## PAGE EXCERPT:

########################################

Ktsanes v. Underwood

Decision Date23 March 1977
Docket NumberNo. 76-1623,76-1623
Citation552 F.2d 740
PartiesBasil D. KTSANES, Plaintiff-Appellant, v. Honorable Robert C. UNDERWOOD et al., Defendants-Appellees.
CourtU.S. Court of Appeals — Seventh Circuit

Jason E. Bellows, Chicago, Ill., for plaintiff-appellant.

William J. Scott, Atty. Gen., Herbert Lee Caplan, Asst. Atty. Gen., Chicago, Ill., for defendants-appellees.

Before FAIRCHILD, Chief Judge, HASTINGS, Senior Circuit Judge, 1 and SWYGERT, Circuit Judge.

SWYGERT, Circuit Judge.

Rule 705 of the Illinois Supreme Court (Smith-Hurd Ill.Ann.Stats. Ch. 110A § 705) provides that an attorney who has resided and practiced law in another state for five years may, upon passing a character and fitness test, be admitted to the bar of Illinois. 2 The rule further provides that an otherwise qualified attorney who has practiced in another state is ineligible to apply for admission if that attorney has previously taken and failed an Illinois bar examination. 3

This appeal presents two issues: (1) whether the Illinois Supreme Court's denial of plaintiff-appellant's petition for waiver of Rule 705(d) and admission to the bar of Illinois on foreign license is a judicial proceeding directly reviewable by the United States Supreme Court, thus rendering the district court without jurisdiction to consider an attack on that denial; and if not, (2) whether the plaintiff-appellant presented a substantial federal question requiring the convening of a three-judge court. We hold that the petition for waiver of Rule 705(d) and its denial did not constitute a judicial proceeding appealable to the United States Supreme Court. We further hold that a substantial federal question exists which requires the consideration of a three-judge court. 4

Plaintiff Basil D. Ktsanes brought this action against the Justices of the Illinois Supreme Court and the members of the State Board of Law Examiners pursuant to 42 U.S.C. § 1983. Plaintiff requested the convening of a three-judge court under 28 U.S.C. § 2281 for a declaration that Rule 705(d) of the Supreme Court of Illinois is void and unenforceable, and for an injunction against enforcement of the rule by defendants. The plaintiff alleged that Rule 705(d) violates the Equal Protection Clause of the Fourteenth Amendment.

########################################

## DATASET ROWS:
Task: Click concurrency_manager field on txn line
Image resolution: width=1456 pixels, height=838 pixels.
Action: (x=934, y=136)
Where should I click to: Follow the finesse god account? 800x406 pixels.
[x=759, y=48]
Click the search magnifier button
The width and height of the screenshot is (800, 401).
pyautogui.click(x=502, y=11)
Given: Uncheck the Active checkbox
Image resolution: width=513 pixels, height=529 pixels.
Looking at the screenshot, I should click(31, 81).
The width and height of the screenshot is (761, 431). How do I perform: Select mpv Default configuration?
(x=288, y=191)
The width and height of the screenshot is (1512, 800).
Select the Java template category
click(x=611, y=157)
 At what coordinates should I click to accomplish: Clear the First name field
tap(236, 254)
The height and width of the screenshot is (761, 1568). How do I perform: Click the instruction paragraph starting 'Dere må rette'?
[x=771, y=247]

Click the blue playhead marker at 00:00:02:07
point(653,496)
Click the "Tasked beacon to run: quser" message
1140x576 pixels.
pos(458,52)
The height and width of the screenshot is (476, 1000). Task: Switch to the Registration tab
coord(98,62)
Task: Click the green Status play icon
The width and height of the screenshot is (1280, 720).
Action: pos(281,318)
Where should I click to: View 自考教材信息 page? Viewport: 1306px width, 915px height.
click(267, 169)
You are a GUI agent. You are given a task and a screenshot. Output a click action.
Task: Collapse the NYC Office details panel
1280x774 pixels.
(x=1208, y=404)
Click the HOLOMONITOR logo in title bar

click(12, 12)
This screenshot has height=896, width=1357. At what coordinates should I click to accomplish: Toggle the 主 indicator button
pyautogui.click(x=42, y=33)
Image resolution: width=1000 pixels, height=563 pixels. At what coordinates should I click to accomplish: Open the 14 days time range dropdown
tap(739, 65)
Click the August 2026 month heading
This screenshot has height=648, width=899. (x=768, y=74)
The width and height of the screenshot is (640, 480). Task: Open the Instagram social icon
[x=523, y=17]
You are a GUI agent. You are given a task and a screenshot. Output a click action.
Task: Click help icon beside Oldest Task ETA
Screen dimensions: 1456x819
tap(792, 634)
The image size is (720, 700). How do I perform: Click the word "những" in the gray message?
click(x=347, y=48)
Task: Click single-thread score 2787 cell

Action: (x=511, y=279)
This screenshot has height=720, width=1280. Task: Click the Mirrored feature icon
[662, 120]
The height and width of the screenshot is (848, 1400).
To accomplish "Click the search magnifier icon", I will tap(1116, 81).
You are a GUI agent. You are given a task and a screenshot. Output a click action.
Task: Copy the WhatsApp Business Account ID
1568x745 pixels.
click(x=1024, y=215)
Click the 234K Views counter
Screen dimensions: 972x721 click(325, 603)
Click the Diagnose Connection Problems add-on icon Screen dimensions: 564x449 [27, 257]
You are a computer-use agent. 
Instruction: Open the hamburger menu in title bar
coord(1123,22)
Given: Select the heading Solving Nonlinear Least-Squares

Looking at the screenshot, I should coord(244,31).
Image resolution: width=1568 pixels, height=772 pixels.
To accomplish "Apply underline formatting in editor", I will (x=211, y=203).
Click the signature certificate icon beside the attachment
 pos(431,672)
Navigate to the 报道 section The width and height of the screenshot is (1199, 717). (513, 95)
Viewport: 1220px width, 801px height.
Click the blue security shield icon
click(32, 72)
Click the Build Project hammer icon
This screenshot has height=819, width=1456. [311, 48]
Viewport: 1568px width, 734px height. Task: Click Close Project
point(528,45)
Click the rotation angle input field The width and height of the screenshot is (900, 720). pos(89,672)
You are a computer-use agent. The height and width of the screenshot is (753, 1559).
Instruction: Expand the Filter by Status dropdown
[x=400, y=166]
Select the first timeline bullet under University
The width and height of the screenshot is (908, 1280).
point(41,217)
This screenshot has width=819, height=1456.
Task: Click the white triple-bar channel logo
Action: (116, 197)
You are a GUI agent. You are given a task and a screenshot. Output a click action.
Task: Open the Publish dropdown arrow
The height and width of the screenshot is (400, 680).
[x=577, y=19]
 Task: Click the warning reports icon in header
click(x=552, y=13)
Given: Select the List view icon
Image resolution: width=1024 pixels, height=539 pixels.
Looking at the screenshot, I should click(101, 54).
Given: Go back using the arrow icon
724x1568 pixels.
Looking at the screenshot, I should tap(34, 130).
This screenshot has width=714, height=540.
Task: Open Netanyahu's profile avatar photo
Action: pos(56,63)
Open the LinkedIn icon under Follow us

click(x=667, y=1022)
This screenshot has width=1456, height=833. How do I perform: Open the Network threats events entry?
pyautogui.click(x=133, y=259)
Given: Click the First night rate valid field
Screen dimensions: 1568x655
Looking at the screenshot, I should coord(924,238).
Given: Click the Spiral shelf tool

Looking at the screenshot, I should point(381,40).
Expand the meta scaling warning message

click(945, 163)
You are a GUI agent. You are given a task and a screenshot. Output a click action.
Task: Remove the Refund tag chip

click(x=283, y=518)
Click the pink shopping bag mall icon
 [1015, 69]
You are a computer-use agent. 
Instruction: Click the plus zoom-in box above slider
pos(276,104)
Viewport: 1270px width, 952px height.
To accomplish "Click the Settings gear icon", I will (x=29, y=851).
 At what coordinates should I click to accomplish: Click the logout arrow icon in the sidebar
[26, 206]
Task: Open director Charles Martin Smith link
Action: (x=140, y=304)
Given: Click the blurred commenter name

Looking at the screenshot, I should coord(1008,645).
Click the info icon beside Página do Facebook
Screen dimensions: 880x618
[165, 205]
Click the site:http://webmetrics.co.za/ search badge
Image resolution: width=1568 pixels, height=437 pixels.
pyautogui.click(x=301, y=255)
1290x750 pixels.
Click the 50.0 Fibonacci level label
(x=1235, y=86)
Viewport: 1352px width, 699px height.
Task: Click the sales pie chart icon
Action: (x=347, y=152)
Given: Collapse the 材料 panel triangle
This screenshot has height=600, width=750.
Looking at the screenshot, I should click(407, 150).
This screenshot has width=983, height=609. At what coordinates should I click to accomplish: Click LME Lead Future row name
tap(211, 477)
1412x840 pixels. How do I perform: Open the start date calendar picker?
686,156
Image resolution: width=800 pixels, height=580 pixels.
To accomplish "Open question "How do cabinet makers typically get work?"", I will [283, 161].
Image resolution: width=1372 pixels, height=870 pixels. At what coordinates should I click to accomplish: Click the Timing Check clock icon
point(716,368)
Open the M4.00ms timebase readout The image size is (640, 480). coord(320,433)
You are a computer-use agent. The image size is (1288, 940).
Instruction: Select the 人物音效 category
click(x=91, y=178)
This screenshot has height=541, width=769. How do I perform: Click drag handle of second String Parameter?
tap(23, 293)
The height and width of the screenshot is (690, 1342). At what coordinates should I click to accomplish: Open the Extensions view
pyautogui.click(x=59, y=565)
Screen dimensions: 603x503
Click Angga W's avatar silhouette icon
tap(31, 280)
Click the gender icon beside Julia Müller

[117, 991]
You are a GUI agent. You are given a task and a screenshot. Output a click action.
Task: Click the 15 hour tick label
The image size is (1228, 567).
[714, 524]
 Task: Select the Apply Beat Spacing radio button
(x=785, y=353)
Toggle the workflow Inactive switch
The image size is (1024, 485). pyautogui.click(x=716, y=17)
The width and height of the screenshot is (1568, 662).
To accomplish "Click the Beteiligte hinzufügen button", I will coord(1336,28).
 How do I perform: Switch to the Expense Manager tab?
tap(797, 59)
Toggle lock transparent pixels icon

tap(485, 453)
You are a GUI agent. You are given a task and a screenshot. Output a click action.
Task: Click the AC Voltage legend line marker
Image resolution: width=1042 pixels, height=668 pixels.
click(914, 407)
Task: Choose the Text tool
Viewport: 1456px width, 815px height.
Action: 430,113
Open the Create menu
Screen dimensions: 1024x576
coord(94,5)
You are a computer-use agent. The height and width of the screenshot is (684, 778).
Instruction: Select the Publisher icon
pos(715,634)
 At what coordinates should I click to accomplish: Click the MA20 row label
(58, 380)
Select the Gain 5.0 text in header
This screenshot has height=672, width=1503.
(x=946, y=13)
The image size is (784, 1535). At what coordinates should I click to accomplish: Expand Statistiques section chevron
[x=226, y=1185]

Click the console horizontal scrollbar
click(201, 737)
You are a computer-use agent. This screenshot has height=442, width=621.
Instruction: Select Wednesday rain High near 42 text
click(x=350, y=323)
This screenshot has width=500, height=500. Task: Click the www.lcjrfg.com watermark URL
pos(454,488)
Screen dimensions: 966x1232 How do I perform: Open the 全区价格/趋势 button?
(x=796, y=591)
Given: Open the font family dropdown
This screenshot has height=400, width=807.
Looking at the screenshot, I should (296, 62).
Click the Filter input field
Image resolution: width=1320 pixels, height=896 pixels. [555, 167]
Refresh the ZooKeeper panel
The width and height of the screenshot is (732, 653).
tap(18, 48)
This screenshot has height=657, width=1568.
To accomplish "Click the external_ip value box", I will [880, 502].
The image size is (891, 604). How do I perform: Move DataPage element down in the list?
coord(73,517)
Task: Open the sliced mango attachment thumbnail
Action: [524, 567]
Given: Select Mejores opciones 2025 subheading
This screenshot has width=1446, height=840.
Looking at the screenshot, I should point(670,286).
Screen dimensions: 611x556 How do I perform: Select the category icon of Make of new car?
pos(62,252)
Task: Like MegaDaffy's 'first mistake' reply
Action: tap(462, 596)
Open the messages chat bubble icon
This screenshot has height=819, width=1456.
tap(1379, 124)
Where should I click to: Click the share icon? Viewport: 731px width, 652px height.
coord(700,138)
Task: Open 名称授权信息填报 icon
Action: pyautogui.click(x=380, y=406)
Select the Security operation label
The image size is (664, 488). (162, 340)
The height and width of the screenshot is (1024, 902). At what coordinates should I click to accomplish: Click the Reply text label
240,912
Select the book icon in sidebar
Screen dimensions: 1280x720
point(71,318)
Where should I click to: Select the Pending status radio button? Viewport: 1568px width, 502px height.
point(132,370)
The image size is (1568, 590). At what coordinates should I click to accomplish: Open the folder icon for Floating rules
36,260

########################################

## SET OF TASKS:
1 - Answer these questions from the Ktsanes v. Underwood opinion:
(a) On what date was the case decided?
(b) Under Rule 705, for how many years must an attorney have resided and practiced law in another state?
(c) Which clause of the Fourteenth Amendment did the plaintiff allege Rule 705(d) violates?
2 - Decide whether each statement agrees with the Ktsanes v. Underwood opinion. Answer yes or no, and quote the words that decide it.
(a) The court held that the denial of the waiver petition was a judicial proceeding appealable to the United States Supreme Court.
(b) The plaintiff brought the action under 42 U.S.C. § 1983.
(c) The court found that no substantial federal question was presented.
3 - Carry on the Ktsanes v. Underwood opinion from the point where the excerpt ends.
The records have nothing to do with the court opinion in Ktsanes v. Underwood.

## EXPECTED ANSWERS:
1 -
(a) 23 March 1977
(b) Five years
(c) The Equal Protection Clause

2 -
(a) No: "We hold that the petition for waiver of Rule 705(d) and its denial did not constitute a judicial proceeding appealable to the United States Supreme Court."
(b) Yes: "pursuant to 42 U.S.C. § 1983"
(c) No: "We further hold that a substantial federal question exists which requires the consideration of a three-judge court."

3 -
The district court granted defendants' motion to dismiss, refusing to convene a three-judge court. This appeal followed.

Plaintiff was born in Illinois and resided there until he went to Louisville, Kentucky to attend law school. He graduated in June 1967 and returned to Illinois where he took the Illinois bar examination in July and failed to pass. When he could not find satisfactory employment in Illinois, plaintiff returned to Louisville where he found a position with the Jefferson County Attorney's office.

In July 1968 the plaintiff passed the Kentucky bar examination and was appointed as assistant county attorney. In April 1969 he accepted a position as legal assistant to the Governor of Kentucky in the Department of Finance, and in August 1970 was promoted to deputy finance commissioner. He also served as an assistant commonwealth attorney.

A reciprocity agreement permitting admission on foreign license exists between Illinois and Kentucky. Plaintiff requested an application from the Illinois State Board of Law Examiners; it was denied under Rule 705(d) because he had previously failed the Illinois bar examination. He then petitioned the Justices of the Illinois Supreme Court for an exemption from the rule. The petition was denied in March 1975. Ktsanes subsequently filed this action in federal court under section 1983.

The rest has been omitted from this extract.